Using the formula for the mass, this gives the mass of the plate: ${\displaystyle m=\rho \cdot V=(3-z)^{2}dzm^{3}\cdot 8000kg/m^{3}=8000\cdot (3-z)^{2}dzkg}$.

Then, from the formula for the force, we have ${\displaystyle {\color {OliveGreen}{F}}=mg=8000\cdot (3-z)^{2}dzkg\cdot 9.8m/s^{2}={\color {OliveGreen}9.8\cdot 8000\cdot (3-z)^{2}dz(kg\cdot m/s^{2})}}$.

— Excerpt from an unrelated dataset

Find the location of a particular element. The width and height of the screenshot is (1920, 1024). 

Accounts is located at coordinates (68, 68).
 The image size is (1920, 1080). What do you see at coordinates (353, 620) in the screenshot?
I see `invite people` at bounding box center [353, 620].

Therefore, the required work to move the iron plate at the height ${\displaystyle zm}$ is ${\displaystyle W={\color {OliveGreen}F}{\color {OrangeRed}d}=9.8\cdot 8000\cdot (3-z)^{2}dz(kg\cdot m/s^{2})\cdot (z+2)m=9.8\cdot 8000\cdot (3-z)^{2}(z+2)dz(kg\cdot m^{2}/s^{2})}$

Finally, since the range of ${\displaystyle z}$ is from ${\displaystyle 0}$ to ${\displaystyle 3}$, we integrate in this range and get the total required work to move all of the iron from its starting position to its present position:

${\displaystyle W=\color {blue}\int _{0}^{3}9.8\cdot 8000\cdot (3-z)^{2}(z+2)dz(kg\cdot m^{2}/s^{2})}$.